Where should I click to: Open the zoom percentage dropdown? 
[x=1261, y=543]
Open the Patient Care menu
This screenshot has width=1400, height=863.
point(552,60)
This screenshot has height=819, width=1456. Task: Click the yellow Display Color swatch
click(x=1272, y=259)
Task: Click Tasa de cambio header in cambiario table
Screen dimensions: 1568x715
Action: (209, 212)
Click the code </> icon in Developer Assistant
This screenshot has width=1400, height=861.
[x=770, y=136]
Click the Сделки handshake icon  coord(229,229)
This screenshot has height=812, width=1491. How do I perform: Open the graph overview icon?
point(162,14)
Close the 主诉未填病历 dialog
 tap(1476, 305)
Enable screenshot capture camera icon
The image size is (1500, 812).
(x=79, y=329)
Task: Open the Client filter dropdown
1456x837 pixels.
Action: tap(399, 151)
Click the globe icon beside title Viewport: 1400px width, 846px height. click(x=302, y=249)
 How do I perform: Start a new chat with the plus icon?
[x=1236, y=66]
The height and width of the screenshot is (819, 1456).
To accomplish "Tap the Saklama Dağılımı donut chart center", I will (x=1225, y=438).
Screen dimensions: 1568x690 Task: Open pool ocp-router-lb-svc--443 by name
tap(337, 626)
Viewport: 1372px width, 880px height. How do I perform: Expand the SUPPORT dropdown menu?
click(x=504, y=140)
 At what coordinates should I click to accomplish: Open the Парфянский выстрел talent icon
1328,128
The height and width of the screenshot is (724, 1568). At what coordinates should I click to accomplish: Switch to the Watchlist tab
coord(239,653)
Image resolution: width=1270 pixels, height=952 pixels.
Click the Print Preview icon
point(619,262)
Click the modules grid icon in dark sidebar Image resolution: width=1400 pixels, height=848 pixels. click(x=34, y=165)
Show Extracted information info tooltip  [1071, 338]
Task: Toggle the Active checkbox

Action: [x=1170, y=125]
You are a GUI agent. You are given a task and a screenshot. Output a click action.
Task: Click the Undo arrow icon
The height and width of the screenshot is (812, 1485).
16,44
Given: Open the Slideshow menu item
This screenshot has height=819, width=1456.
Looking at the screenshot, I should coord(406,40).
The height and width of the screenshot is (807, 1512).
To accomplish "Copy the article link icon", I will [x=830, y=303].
==========
How to complete this task: Copy exactly the line that contains "Task: Click the Undo arrow icon" and all lines after it in the listing above, through the final line, and nothing else.

Exercise output:
Task: Click the Undo arrow icon
The height and width of the screenshot is (812, 1485).
16,44
Given: Open the Slideshow menu item
This screenshot has height=819, width=1456.
Looking at the screenshot, I should coord(406,40).
The height and width of the screenshot is (807, 1512).
To accomplish "Copy the article link icon", I will [x=830, y=303].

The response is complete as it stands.